After riding with an FTO for several weeks, you’ll be cut loose on your own. In larger departments you may have a partner, but usually you will be riding by yourself.
1. Mentally Prepare For Just About Anything. Most situations will not be exactly how they were described in the academy. Don’t get tunnel visioned and lose sight of what is happening around you.
2. Don’t forget your job is to help people. Don’t be a jerk. Being cautious is good, but don’t be out to bust people just to bust people.
3. Listen and respect officers who have been on the street longer than you have. They have the street smarts you need to learn.
4. Make Your Mental Health a Priority. Don’t neglect your family. Healthy family relationships are important to relieving job stress.

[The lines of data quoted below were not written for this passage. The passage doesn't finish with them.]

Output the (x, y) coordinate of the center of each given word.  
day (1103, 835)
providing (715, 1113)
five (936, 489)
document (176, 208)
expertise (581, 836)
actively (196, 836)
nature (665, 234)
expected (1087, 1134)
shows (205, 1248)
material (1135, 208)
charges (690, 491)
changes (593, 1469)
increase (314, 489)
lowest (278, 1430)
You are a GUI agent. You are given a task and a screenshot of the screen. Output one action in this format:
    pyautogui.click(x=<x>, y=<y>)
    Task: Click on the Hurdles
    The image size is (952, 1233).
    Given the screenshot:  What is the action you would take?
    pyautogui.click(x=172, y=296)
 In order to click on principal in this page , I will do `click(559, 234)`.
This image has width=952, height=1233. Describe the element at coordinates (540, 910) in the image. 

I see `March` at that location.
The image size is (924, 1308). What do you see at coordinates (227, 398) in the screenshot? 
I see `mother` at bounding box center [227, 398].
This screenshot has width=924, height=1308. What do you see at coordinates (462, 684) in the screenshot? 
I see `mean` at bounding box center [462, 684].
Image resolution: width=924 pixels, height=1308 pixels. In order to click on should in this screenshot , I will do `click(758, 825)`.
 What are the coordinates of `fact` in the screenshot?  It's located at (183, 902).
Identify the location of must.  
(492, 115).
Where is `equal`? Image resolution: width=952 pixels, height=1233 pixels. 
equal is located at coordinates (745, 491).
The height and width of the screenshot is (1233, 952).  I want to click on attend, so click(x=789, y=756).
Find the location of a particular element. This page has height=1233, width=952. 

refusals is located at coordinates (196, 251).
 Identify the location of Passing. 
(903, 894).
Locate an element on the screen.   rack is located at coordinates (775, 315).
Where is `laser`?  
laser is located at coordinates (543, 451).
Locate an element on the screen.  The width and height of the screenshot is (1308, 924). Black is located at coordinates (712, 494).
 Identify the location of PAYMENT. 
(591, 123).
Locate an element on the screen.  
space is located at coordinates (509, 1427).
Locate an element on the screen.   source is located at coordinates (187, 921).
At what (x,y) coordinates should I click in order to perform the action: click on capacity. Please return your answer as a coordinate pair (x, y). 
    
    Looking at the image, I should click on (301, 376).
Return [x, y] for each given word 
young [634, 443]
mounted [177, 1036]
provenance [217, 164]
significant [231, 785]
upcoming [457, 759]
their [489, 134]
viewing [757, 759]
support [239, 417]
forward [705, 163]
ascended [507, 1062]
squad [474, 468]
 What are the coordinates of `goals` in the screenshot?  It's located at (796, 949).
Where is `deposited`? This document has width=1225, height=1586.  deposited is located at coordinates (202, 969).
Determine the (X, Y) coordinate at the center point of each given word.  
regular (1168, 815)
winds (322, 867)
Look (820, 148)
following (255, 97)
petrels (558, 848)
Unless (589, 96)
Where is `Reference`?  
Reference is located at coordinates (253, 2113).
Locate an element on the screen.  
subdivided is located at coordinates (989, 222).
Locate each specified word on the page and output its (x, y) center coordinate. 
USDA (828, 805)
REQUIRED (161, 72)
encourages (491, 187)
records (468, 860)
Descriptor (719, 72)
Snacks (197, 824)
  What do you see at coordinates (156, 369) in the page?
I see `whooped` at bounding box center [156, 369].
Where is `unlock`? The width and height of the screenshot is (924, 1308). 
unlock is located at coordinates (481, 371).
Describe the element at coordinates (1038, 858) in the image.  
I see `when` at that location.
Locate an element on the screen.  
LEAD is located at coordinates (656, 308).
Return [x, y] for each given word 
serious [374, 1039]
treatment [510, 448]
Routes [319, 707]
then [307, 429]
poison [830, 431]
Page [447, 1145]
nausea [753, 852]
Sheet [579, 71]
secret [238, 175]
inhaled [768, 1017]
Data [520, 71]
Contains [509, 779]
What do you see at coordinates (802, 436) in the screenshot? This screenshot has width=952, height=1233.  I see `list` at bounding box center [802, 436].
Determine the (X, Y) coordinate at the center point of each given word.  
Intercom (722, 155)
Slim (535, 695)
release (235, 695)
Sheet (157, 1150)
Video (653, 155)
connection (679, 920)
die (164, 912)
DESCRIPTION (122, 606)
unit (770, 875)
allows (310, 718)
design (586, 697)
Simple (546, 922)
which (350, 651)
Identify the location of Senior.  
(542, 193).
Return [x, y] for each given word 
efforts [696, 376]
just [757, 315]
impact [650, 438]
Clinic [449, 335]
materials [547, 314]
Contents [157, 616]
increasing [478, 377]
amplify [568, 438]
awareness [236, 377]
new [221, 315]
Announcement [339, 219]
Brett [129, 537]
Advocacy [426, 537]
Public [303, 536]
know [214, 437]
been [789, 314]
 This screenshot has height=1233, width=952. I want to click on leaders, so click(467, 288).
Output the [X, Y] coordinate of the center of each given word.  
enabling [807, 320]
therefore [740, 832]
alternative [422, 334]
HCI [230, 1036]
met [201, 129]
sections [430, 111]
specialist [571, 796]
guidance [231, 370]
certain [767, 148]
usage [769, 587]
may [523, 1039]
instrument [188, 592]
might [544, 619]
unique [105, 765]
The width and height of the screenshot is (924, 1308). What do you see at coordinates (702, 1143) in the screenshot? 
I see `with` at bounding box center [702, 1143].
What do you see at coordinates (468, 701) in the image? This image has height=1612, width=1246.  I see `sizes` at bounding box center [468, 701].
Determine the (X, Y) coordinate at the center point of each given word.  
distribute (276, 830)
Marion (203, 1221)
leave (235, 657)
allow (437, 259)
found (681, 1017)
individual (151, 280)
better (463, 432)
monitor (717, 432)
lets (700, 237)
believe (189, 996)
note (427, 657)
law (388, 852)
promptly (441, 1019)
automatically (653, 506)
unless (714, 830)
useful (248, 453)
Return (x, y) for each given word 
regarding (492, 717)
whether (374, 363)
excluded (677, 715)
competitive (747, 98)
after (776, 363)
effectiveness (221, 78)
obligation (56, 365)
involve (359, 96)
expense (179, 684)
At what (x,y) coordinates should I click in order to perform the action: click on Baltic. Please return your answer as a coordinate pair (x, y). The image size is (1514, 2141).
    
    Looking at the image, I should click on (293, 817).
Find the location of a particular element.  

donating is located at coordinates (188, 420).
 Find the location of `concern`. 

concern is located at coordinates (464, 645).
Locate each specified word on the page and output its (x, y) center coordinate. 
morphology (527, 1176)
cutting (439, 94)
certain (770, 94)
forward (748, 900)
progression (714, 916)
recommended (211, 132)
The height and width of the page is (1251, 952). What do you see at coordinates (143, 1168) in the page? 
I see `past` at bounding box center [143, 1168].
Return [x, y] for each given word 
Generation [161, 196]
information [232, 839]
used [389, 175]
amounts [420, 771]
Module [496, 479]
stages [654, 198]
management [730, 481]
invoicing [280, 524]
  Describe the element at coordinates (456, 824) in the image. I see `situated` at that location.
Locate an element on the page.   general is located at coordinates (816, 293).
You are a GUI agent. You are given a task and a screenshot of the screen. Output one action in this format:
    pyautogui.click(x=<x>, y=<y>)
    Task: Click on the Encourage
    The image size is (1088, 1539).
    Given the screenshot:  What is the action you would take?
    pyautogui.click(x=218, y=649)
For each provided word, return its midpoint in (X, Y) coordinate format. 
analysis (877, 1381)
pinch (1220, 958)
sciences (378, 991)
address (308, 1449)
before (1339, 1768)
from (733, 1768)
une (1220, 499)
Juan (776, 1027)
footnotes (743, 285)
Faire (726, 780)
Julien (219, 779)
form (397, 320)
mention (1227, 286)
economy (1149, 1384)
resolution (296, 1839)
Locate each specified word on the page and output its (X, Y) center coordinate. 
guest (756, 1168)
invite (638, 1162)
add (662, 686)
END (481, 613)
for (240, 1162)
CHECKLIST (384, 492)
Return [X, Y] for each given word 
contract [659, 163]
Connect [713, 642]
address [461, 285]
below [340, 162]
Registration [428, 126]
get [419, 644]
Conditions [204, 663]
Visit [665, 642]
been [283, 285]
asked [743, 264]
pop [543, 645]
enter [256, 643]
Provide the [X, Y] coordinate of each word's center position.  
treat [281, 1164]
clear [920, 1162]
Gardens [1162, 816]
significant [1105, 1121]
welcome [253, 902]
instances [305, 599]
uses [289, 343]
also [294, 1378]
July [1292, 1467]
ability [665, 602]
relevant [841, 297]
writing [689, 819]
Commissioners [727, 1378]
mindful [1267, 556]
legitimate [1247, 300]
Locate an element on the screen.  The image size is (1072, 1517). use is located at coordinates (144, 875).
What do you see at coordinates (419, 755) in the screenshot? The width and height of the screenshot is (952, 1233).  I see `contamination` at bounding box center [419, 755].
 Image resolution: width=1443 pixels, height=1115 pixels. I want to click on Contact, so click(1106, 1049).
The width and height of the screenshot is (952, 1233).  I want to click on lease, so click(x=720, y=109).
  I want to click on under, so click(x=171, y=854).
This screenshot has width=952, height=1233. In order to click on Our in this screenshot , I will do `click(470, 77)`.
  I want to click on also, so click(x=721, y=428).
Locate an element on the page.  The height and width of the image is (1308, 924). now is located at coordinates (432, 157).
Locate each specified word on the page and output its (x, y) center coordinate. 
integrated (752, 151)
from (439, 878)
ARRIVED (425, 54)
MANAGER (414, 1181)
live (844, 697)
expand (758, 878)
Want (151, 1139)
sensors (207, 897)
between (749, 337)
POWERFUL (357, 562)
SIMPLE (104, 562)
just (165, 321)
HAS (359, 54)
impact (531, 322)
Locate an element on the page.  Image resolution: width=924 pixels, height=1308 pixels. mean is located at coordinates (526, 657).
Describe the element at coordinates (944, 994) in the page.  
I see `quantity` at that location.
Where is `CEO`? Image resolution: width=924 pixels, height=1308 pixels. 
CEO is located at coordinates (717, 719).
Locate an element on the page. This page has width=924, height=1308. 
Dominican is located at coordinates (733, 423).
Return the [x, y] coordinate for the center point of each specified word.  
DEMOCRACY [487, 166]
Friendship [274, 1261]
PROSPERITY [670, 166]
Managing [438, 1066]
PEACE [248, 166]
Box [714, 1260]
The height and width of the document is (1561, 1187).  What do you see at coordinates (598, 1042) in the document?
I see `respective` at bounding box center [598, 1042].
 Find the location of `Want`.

5. Don’t move too quickly. Sometimes rushing things at an incident can escalate a situation unnecessarily.
6. Don’t take things personally. You will be insulted regularly. Don’t let it get under your skin or you may end up doing something that leads to complaints or administrative action against you.
7. Slow down and wear your seatbelt. The number one cause of death for LEOs is car accidents. Take the extra 30 seconds or minute to get to your call. Don’t turn a simple call into a life threatening situation for you, fellow officers, or citizens.
8.Think before you speak. Whether you are speaking to a citizen, a suspect, a fellow officer, or a supervisor. Don’t say something you may regret down the road. You never know who you may offend.
9. Always know where you are. Learn your city’s streets and the directions they run in as if it were second nature. Always know where you are and the direction you are going so when you need backup you can tell dispatchers where you are.
10. Don’t get in such a hurry you forget to put your car in park.